> _DATA LISTING_:
-----

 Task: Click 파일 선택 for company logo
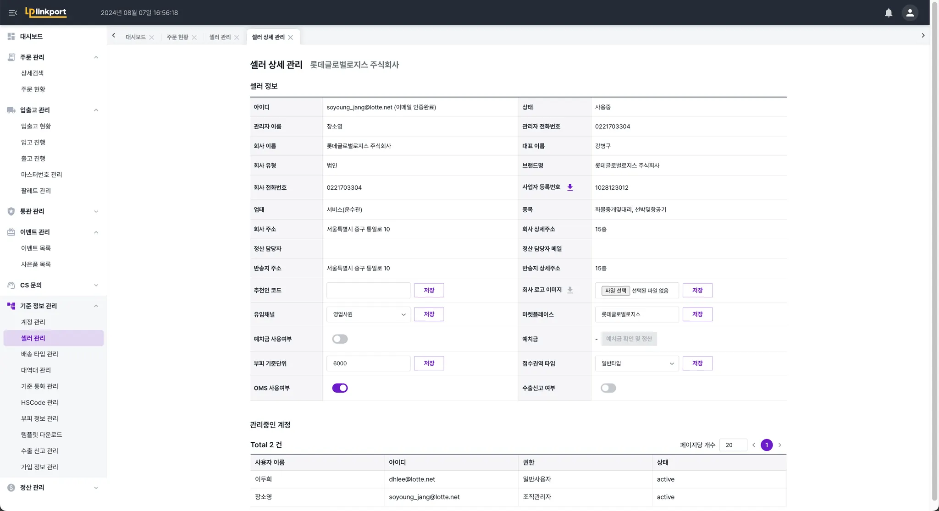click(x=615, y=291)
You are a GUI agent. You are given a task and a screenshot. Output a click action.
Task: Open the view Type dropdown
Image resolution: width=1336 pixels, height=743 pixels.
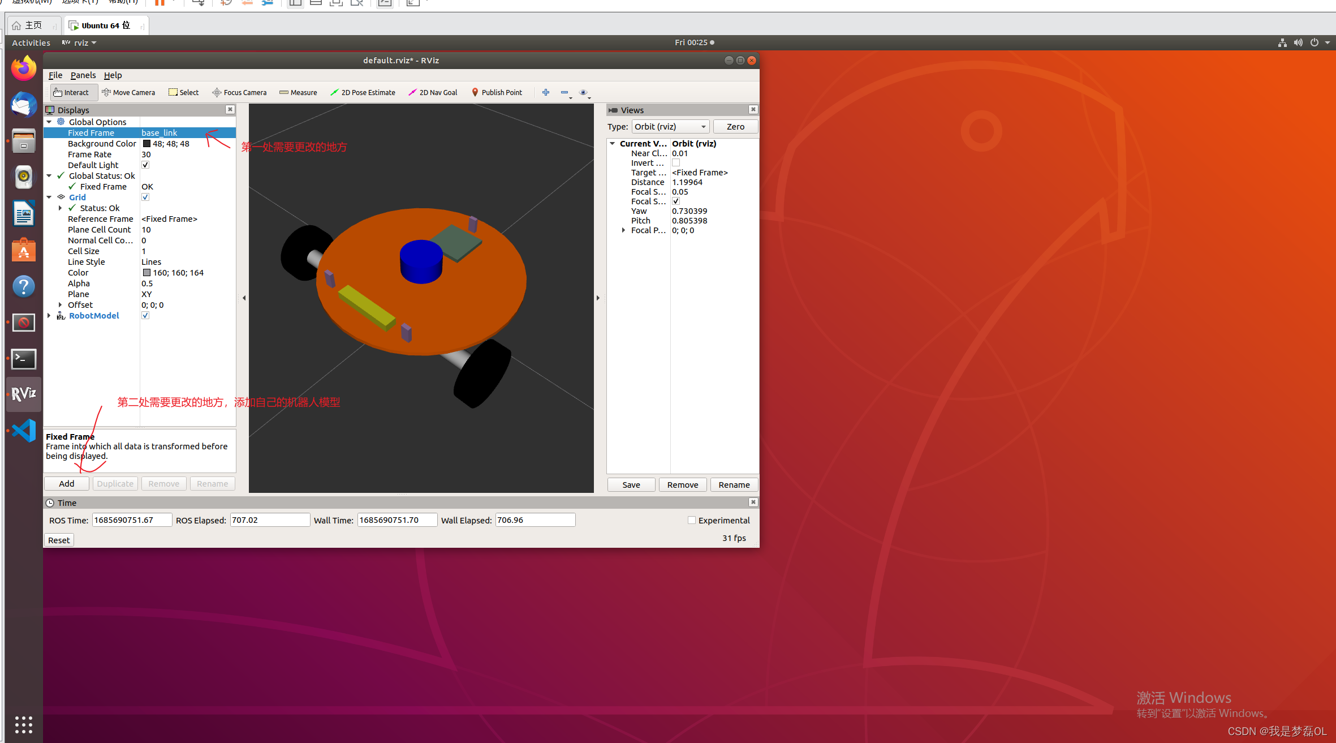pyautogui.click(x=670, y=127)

-----

Reproduce these records exactly, but not the pictures.

 Task: Click 파일 선택 for company logo
click(x=615, y=291)
You are a GUI agent. You are given a task and a screenshot. Output a click action.
Task: Open the view Type dropdown
Image resolution: width=1336 pixels, height=743 pixels.
pyautogui.click(x=670, y=127)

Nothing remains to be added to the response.